2 March 2018

We’re celebrating stellar academic results for 2017. Xanthe Copeland credits our Personalised Learning Centre for helping her on her journey to gain top marks in the NZQA Design Scholarship.


Xanthe missed her mock exams catching up on her Design portfolio after being in China competing in the Youth Sailing World Championships.


But despite her heavy workload and sporting commitments, Xanthe gained full marks, 24/24, in the NZQA Design Scholarships, finishing top in the country.


Xanthe’s Design project was close to her heart because it depicted her journey of learning to learn with dyslexia supported by the Personalised Learning Centre at St Cuthbert’s College.


Xanthe, 18, said: “I live with dyslexia and my art boards were all about the background to that, so to be recognised for something that is so important to me is overwhelming.”

Classmate Lydia Harden-Bull also gained high marks in Design Scholarship scoring 22/24.


Lydia, 18, said: “You don’t expect to do so well because you know there are so many talented Design students.”


Both students benefited from staff at the Personalised Learning Centre who embraced their diverse learning needs and encouraged them to progress in their own way.


Xanthe said: “I came to the College in Year 7 and went through The Cottage and benefited from having extra help whenever I needed it.”


Lydia, who has mild dyslexia, said: “My parents saw I was struggling in the early years and sent me to St Cuthbert’s in Year 1. A got a lot of support and extra help which really set me up for Years 7 and 8 and High School. At The Cottage, we supported each other and the teachers celebrated our achievement. The teachers encouraged me and I pushed myself to step and try my best.”


Xanthe is now studying for a Design and Business Degree at Victoria University. Lydia is at AUT doing a Communication Design degree. Both also gained NZQA Scholarships in Painting.


Xanthe plans to continue sailing at top level in a bid for Olympic glory. Meanwhile, she proud that her Design boards have been recognised as a platform to champion and celebrate dyslexia.
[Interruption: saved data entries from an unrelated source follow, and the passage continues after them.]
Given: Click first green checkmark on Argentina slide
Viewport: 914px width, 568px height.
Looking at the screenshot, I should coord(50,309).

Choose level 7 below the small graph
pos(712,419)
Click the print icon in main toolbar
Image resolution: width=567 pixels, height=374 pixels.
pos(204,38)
She said: “I have always thought that I have an obligation to show those who aren’t as fortunate as me to realise they have potential. The teaching at St Cuth’s is incredible; the teachers have a real passion for what they do and for the students.”
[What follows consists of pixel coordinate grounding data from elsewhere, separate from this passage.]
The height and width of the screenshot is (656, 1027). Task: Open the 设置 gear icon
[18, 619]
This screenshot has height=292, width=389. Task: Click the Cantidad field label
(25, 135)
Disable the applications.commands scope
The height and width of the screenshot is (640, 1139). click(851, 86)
Lydia, who directed Shakespeare Soiree and was a key organiser for Stage Challenge, advises diverse learners to choose subjects they are passion about. She chose pottery for her Design project.


Xanthe said: “I did Visual English and had an incredible teacher and did really well. I then realised I could do the thing I was worse at. Once I could turn my weakness into a strengthen, I viewed things in a different way.”


She advises fellow diverse learners: “You should embrace your way of learning. Figure out what works for you and do that.”